Une étude menée par Licio Velloso au Centro de Pesquisa em Obesidade e Comorbidades (OCRC) de l’Université Estadual de Campinas a montré que ce changement dans les habitudes alimentaires a des conséquences dans la région du cerveau qui régule la faim : « Nous avons montré que la consommation de graisses saturées génère une inflammation dans l’hypothalamus, la région du cerveau qui contrôle la satiété », a déclaré Licio Velloso.
La bonne nouvelle est que cette inflammation peut être inversée. « Tout comme l’acide gras saturé s’enflamme, l’insaturé s’inverse », a-t-il dit.
La nutritionniste franco-brésilienne Sophie Deram constate que l’on peut avoir une prédisposition à l’obésité, mais que c’est l’environnement qui va être le déclencheur de l’obésité. Elle explique pourquoi les régimes ne marchent le plus souvent pas, la grande majorité des personnes au régime reprenant leur poids initial après deux ans : « Ce n’est pas une question de volonté. C’est le cerveau qui contrôle tout, y compris la satiété. Il réagit au stress restrictif créé par le régime et déclenche un mécanisme d’adaptation qui augmente l’appétit et ralentit le métabolisme. Et le régime ne marche pas. »
Licio Velloso explique qu’il existe deux types de faim : l’homéostatique et l’hédonique. La première est liée à l’hypothalamus et sert d’alerte lorsque le corps a besoin d’énergie. La seconde est liée au système limbique et aux émotions : « Les régimes restrictifs augmentent le processus de faim hédonique ».

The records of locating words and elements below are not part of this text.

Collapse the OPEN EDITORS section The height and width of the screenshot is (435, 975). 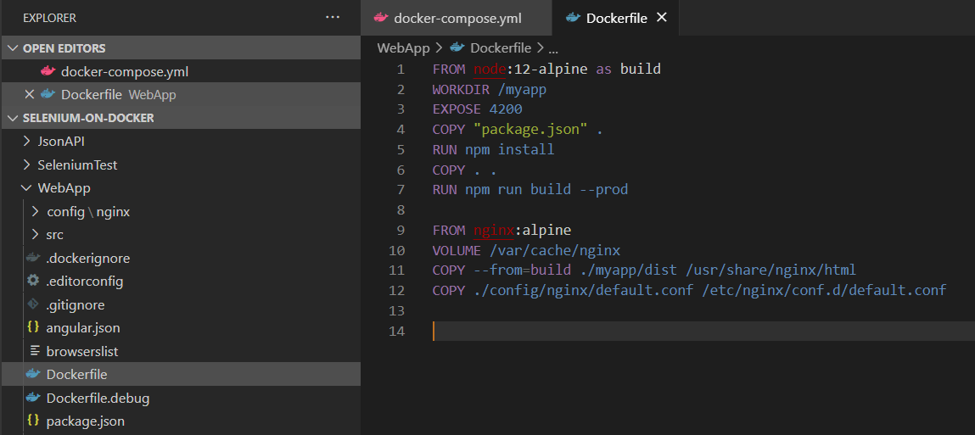[x=13, y=48]
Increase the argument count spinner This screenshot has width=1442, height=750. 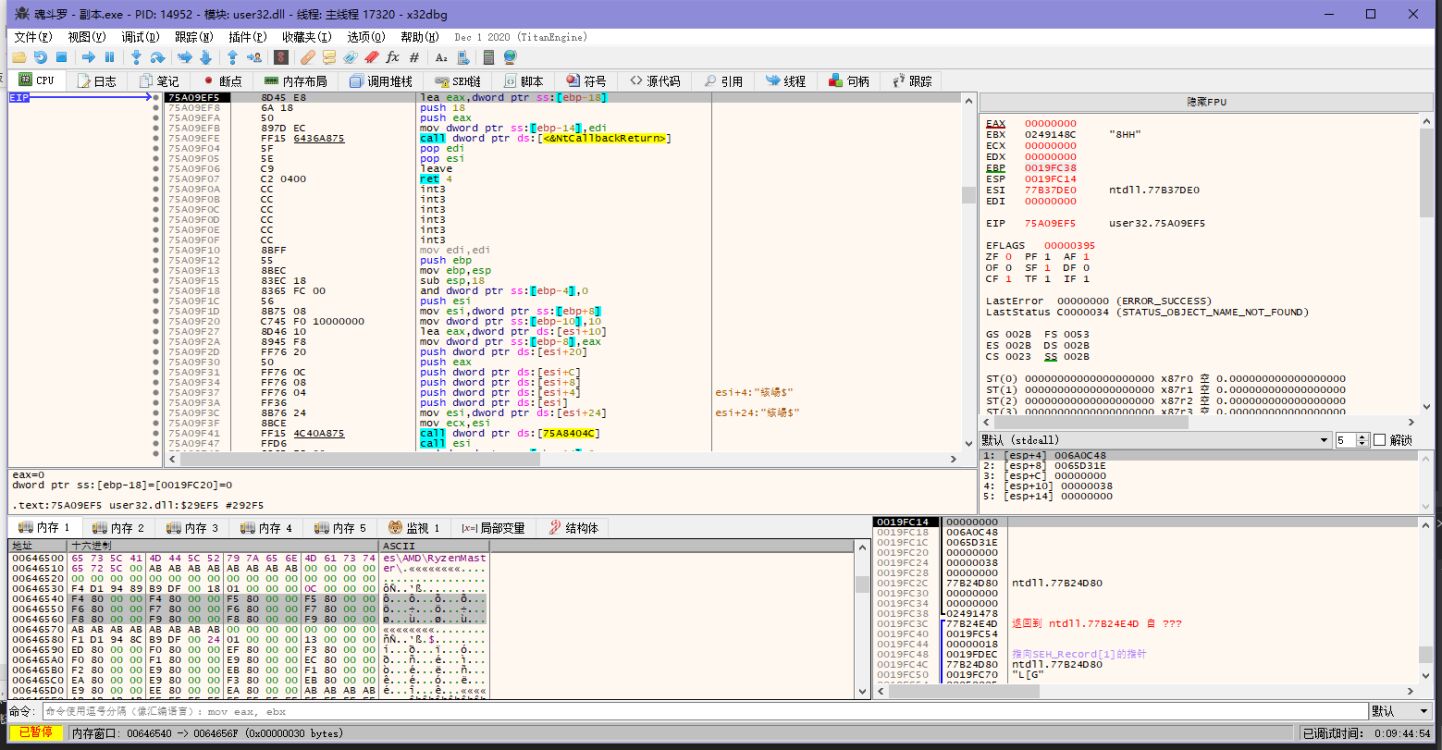click(1362, 437)
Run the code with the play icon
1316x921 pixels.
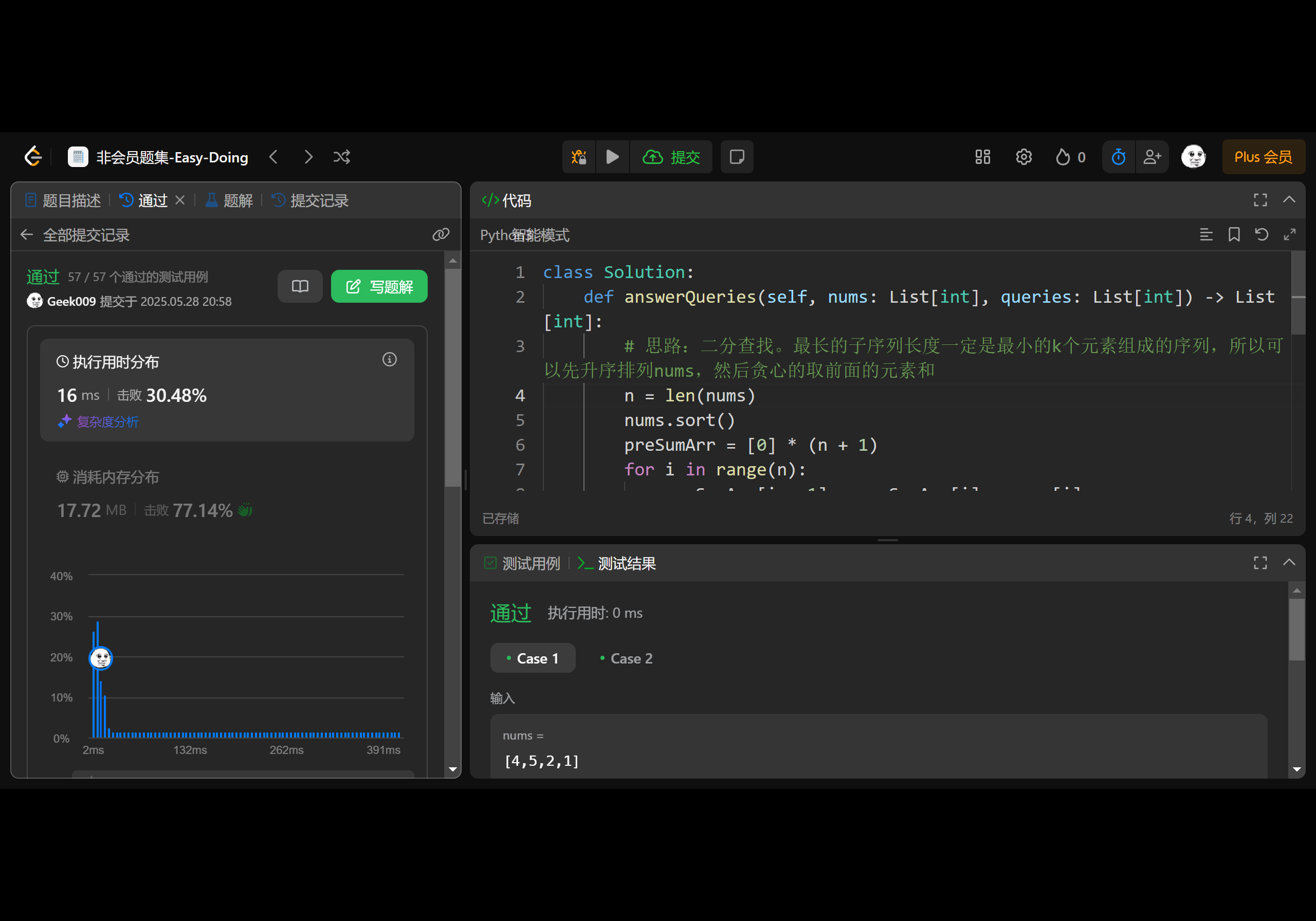(x=613, y=156)
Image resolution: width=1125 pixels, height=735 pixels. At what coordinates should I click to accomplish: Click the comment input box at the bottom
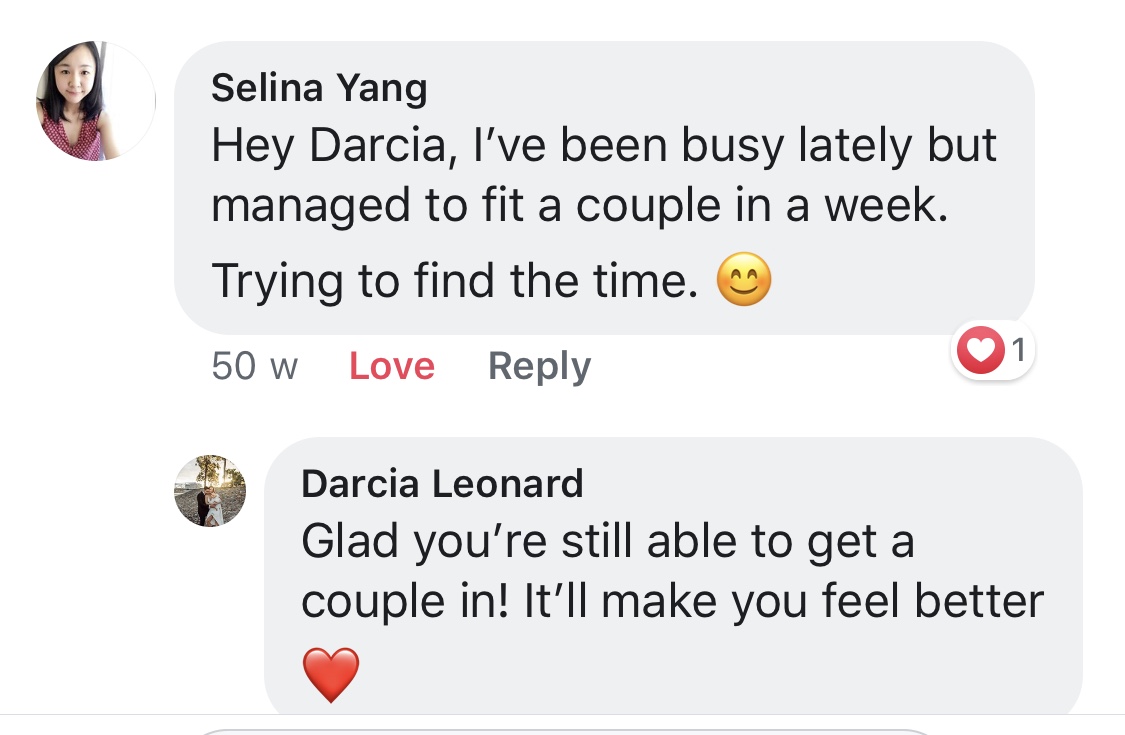(x=560, y=730)
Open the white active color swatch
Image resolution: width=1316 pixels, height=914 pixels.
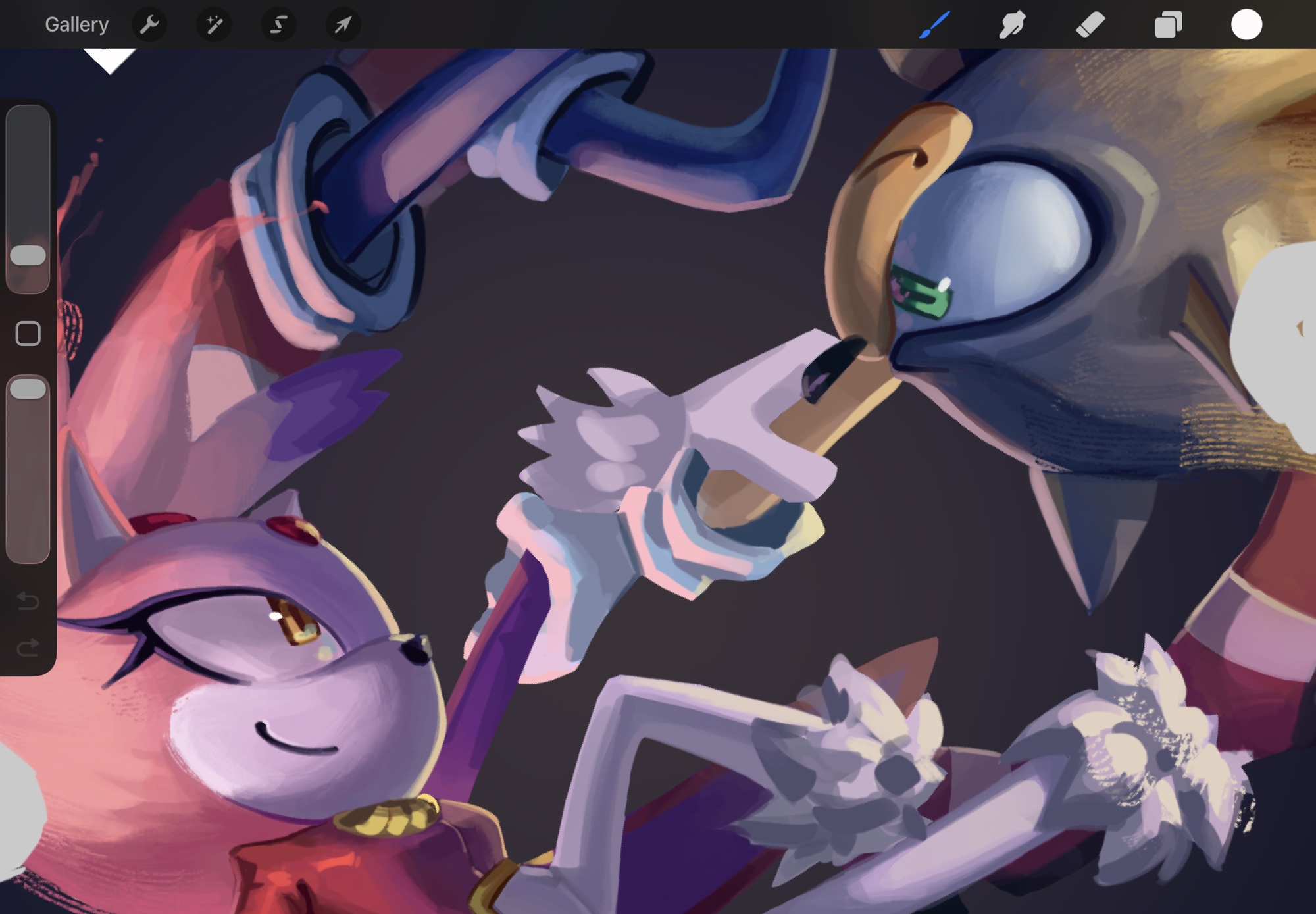point(1246,24)
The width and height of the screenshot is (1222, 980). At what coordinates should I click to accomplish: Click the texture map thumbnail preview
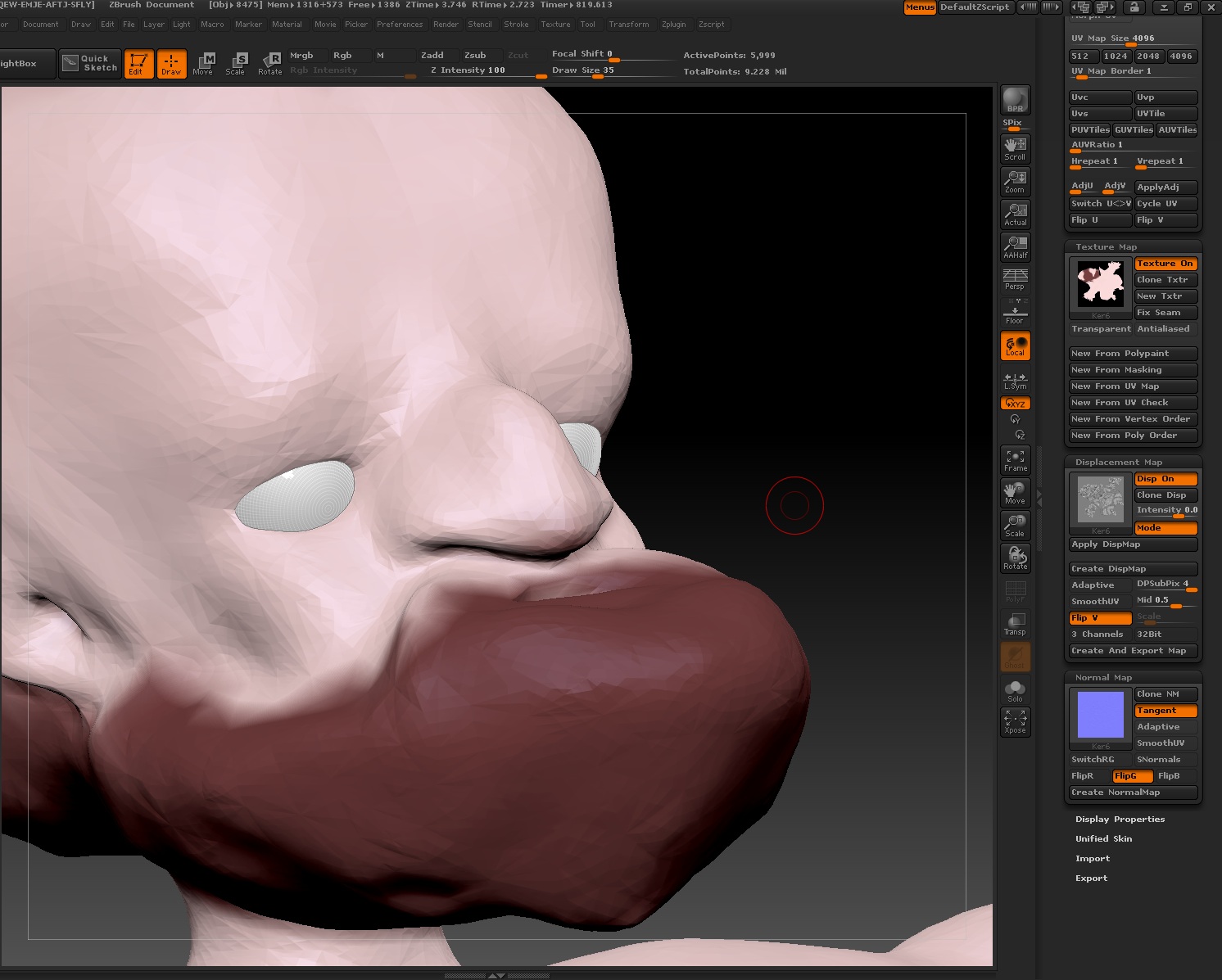1100,284
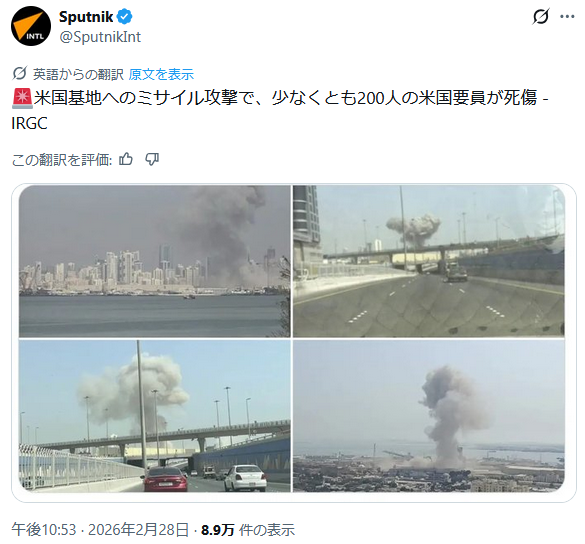Open the @SputnikInt handle
Viewport: 585px width, 544px height.
[100, 37]
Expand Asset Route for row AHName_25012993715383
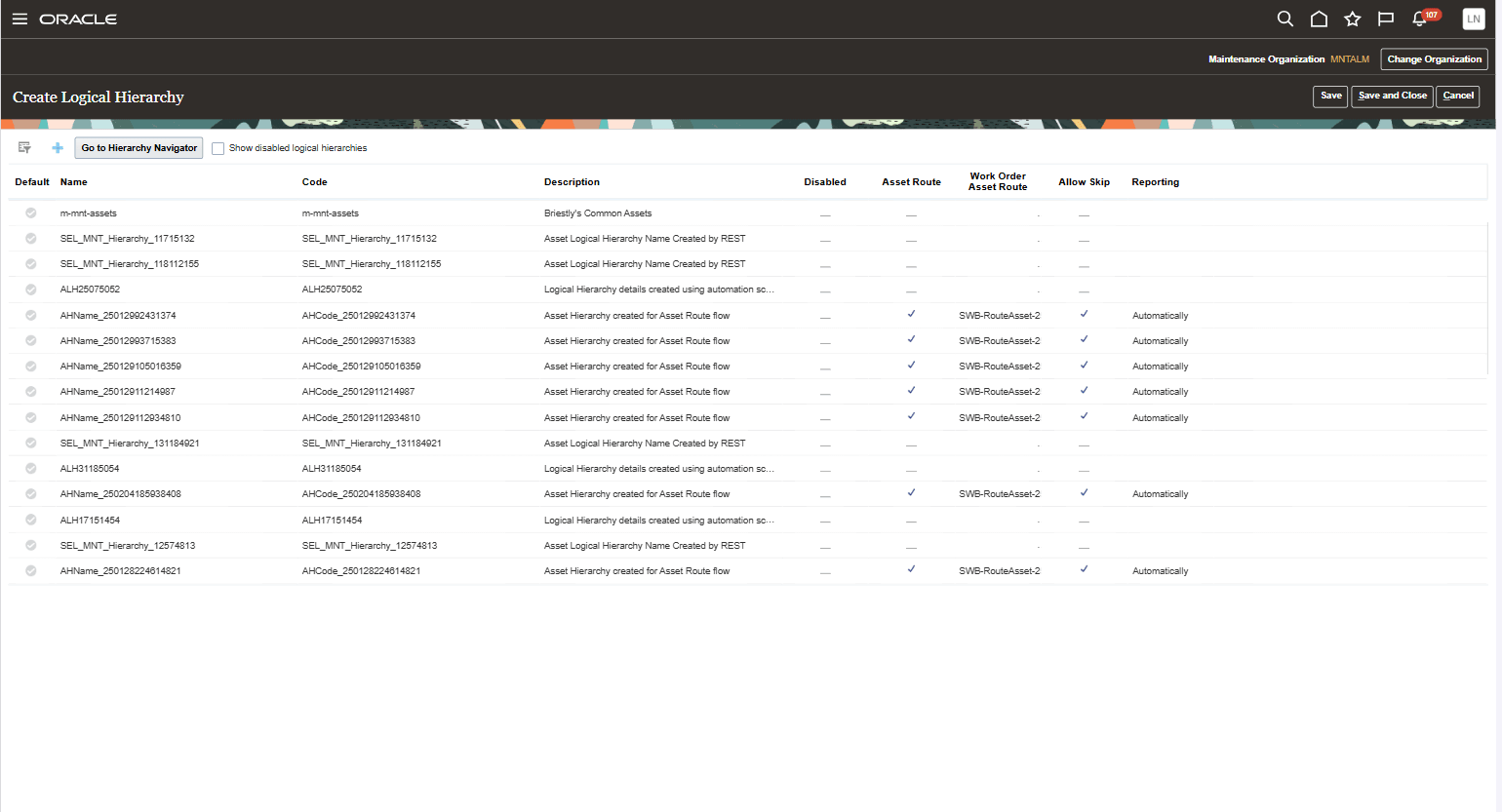Screen dimensions: 1502x812 point(911,339)
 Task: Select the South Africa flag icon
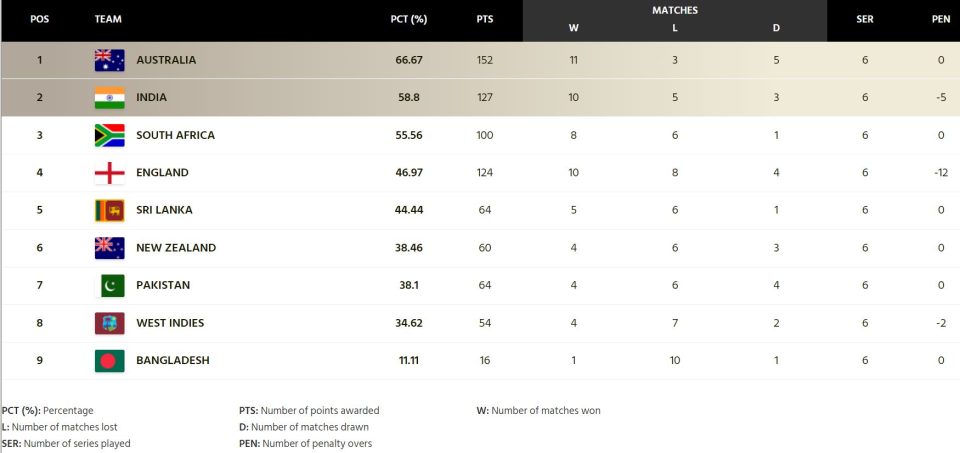pos(110,135)
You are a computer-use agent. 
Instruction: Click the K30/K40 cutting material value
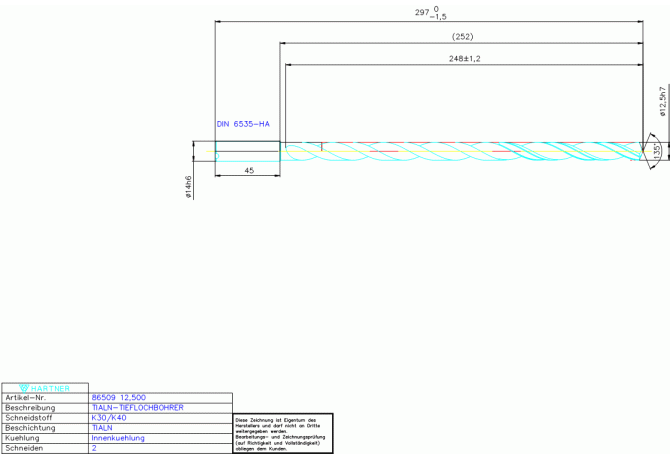(x=109, y=418)
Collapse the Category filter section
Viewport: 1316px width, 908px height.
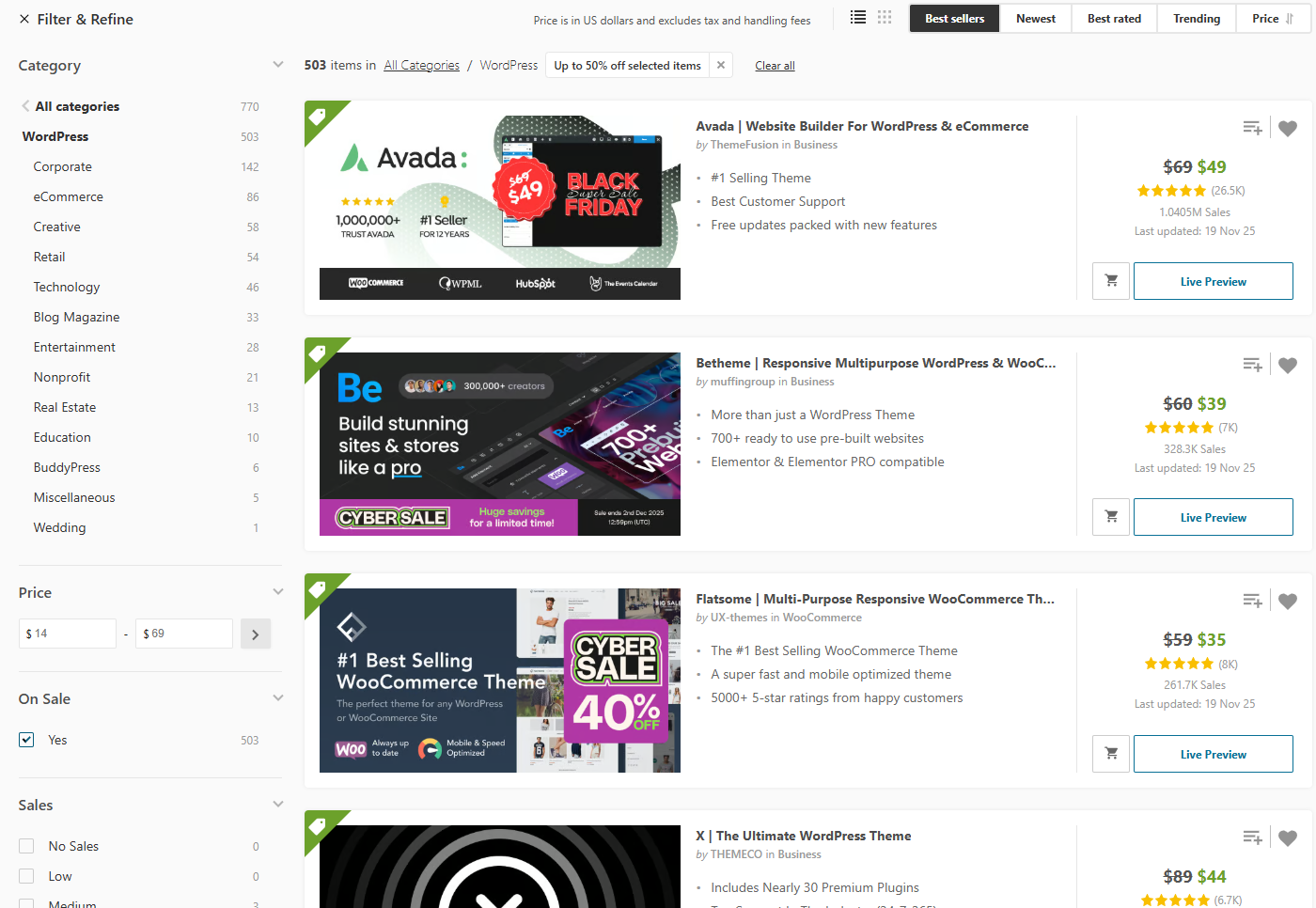(277, 65)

Concernant l’obésité infantile, au Brésil, les données sont surprenantes. Il y a quarante-cinq ans, un tiers des enfants souffraient de malnutrition infantile. Aujourd’hui, un tiers des enfants sont en surpoids ou obèses. « Cela n’a pas d’explication claire, mais c’est un problème sérieux car les enfants doivent très jeunes suivre des régimes et vont développer une lutte interne avec leur corps, ce qui affecte beaucoup leur enfance », a déclaré Sophie Deram. L’obésité infantile survient précisément dans la phase de la vie où il y a la plus grande dépense énergétique, utilisée pour la croissance de l’enfant.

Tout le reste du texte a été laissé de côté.